Meta Platforms hat mit dem Bau eines neuen Rechenzentrums in Tulsa, Oklahoma, begonnen. Das Projekt wird auf über eine Milliarde Dollar geschätzt und ist für KI-Arbeitslasten ausgelegt. Die Anlage befindet sich im Fair Oaks Innovation Park und erstreckt sich über mehr als zwei Millionen Quadratfuß. Es ist das erste Rechenzentrum von Meta in Oklahoma und das 28. in den USA.

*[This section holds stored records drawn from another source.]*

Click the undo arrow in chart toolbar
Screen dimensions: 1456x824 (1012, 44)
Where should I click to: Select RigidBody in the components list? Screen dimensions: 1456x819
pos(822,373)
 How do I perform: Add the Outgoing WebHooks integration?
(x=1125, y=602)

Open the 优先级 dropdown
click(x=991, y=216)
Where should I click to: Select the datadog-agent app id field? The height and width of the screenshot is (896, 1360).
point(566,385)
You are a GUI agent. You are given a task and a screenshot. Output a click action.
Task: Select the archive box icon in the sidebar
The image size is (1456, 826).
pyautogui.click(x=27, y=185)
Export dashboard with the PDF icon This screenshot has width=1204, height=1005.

Das Unternehmen erwartet, dass das Projekt auf dem Höhepunkt der Bautätigkeit über 1.000 Arbeitsplätze schafft. Etwa 100 dauerhafte operative Stellen werden nach Fertigstellung der Anlage folgen. Meta erklärte außerdem, dass es die gesamten Kosten für Wasser- und Abwasserdienstleistungen für das Gelände übernehmen werde. Lokale Verantwortliche betonen die hohe Energieverfügbarkeit der Region als Schlüsselfaktor für die Anziehung großer Investitionen in die digitale Infrastruktur.

Warum dies wichtig ist

Das Tulsa-Projekt zeigt, wie die KI-Expansion zunehmend durch physische Infrastruktur statt durch Software eingeschränkt wird. Rechenzentren sind stark auf Stromversorgung und Kühlkapazität angewiesen, was die Energieverfügbarkeit zu einem Schlüsselfaktor bei der Standortwahl macht. Standortentscheidungen werden heute mehr von der Infrastrukturökonomie als von der Nutzernähe bestimmt.

Gleichzeitig bleiben die wirtschaftlichen Vorteile ungleich verteilt. Der Bau bringt kurzfristig erhebliche Beschäftigung, aber die langfristigen operativen Arbeitsplätze sind begrenzt. Dies schafft eine wachsende Kluft zwischen dem Infrastrukturumfang und der lokalen wirtschaftlichen Rendite.